The first substantive question is whether different poverty measures identify the same families as “poor.”
prev <- data.frame(
Measure = c("Income (INR < 1)", "Low education (<12 yr)",
"Hollingshead bottom quartile", "Material hardship (≥3 items)",
"Area deprivation (≥70)", "Subjective SES (≤3)",
"Consumption bottom quartile", "Low wealth (<$5k)",
"Multidimensional (MPI ≥ 0.4)", "Supplemental (COL-adjusted)"),
`% Classified poor` = round(sapply(dat[poor_vars], mean) * 100, 1),
check.names = FALSE
)
pretty_table(prev,
caption = "Table 6. Percentage of sample classified as poor by each measure.")

▸ To be done
• A. Summarize the poverty-measures text in two sentences.
• B. Proceed with the poverty-measures text, picking up right after its final line.
The listing that follows comes from a different source than the poverty-measures text.

▸ Given information

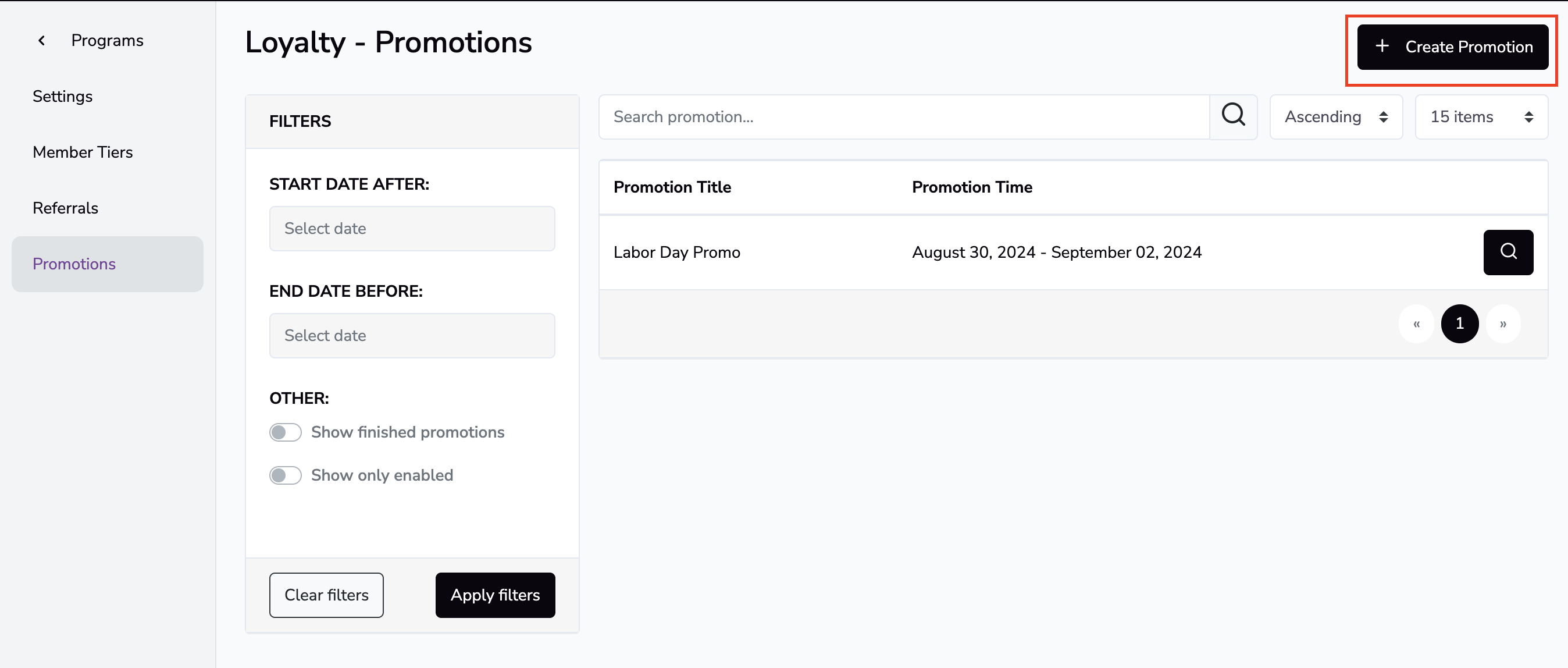This screenshot has width=1568, height=668.
Task: Click the back chevron beside Programs
Action: (x=41, y=41)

▸ Exercise responses
• A. The text asks whether different poverty measures identify the same families as poor. Its code builds a table, captioned "Table 6," that gives the percentage of the sample classified as poor under each of ten measures, including income, low education, material hardship, area deprivation, low wealth, and a cost-of-living-adjusted supplemental measure.

• B.
| Measure | % Classified poor | |
|---|---|---|
| poor_income | Income (INR < 1) | 24.7 |
| poor_lowedu | Low education (<12 yr) | 42.8 |
| poor_holl | Hollingshead bottom quartile | 24.8 |
| poor_hardship | Material hardship (≥3 items) | 44.5 |
| poor_area | Area deprivation (≥70) | 11.4 |
| poor_subj | Subjective SES (≤3) | 10.6 |
| poor_consume | Consumption bottom quartile | 25.0 |
| poor_wealth | Low wealth (<$5k) | 46.5 |
| poor_mpi | Multidimensional (MPI ≥ 0.4) | 74.2 |
| poor_spm | Supplemental (COL-adjusted) | 24.2 |
kappa_fn <- function(a, b) {
po <- mean(a == b)
pe <- mean(a) * mean(b) + (1 - mean(a)) * (1 - mean(b))
(po - pe) / (1 - pe)
}
k_mat <- outer(poor_vars, poor_vars,
Vectorize(function(i, j) kappa_fn(dat[[i]], dat[[j]])))
k_mat <- round(k_mat, 2)
dimnames(k_mat) <- list(
c("Income","Low edu","Hollingshead","Hardship","Area","Subjective",
"Consumption","Wealth","MPI","SPM"),
c("Income","Low edu","Hollingshead","Hardship","Area","Subjective",
"Consumption","Wealth","MPI","SPM"))
pretty_table(k_mat,
caption = "Table 7. Pairwise agreement between poverty classifications (Cohen's kappa).")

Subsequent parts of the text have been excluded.